Unwritten pauses get stuck in ice, and require a push in boots to continue on.
Shame of who I am puzzles me during the eclipse of opportunity.
Just as Orion pursued the seven sisters,
I too am fascinated with the mysticism surrounding the stars.
Unable to venture into the deeper realms of existence,
I procure as much oxygen as I can, and orbit the moon.
Only to get a glimpse of infinity.
Frost
I want to feel serendipity swim through the heat emanating from my shell,
Finally cooling the furnace burning within, and transporting me to what lies beyond this supernova.
Hesitating to start the drive that holds the final farewell,
My mind spins around the target placed in the center of Eden .

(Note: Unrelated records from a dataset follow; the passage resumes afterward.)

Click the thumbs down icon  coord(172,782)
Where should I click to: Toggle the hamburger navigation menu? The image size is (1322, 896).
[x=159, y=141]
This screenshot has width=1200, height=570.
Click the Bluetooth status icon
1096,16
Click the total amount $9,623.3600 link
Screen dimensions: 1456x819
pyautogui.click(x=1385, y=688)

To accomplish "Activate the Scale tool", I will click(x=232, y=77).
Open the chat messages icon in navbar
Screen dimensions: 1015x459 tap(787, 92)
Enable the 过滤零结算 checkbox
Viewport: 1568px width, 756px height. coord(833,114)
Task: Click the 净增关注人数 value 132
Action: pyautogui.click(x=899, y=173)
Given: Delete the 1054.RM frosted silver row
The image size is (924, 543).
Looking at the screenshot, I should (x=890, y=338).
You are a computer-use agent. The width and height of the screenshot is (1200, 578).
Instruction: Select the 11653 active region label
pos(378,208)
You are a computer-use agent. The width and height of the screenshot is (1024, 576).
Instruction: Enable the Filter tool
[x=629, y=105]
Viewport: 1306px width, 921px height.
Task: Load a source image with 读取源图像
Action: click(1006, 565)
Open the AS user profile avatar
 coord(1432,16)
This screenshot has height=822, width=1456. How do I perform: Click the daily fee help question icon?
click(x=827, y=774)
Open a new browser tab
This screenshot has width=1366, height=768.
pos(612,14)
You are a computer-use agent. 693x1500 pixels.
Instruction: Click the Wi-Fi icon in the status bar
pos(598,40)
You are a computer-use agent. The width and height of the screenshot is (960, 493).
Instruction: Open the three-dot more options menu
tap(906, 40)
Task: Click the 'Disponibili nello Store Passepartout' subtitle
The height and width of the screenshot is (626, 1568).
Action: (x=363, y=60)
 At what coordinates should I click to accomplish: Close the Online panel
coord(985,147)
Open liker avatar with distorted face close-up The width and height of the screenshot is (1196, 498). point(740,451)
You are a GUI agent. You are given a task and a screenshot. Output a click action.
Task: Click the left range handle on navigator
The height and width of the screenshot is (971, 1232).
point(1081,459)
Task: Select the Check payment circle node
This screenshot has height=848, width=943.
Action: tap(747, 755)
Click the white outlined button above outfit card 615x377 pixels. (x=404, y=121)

I run from the intersecting lines of life, and chose to wander alone, barefoot in these beautiful snowflakes.
Ending at its genesis,
The entire experience has been compressed into the shortest hours I have known.
The only constant in all of my falls has been the frost in the air,
Keeping me suspended, so I am able to move on with the changing season.
I am now Atlas standing tall,
Holding up the heavens with the smallest of my fingers.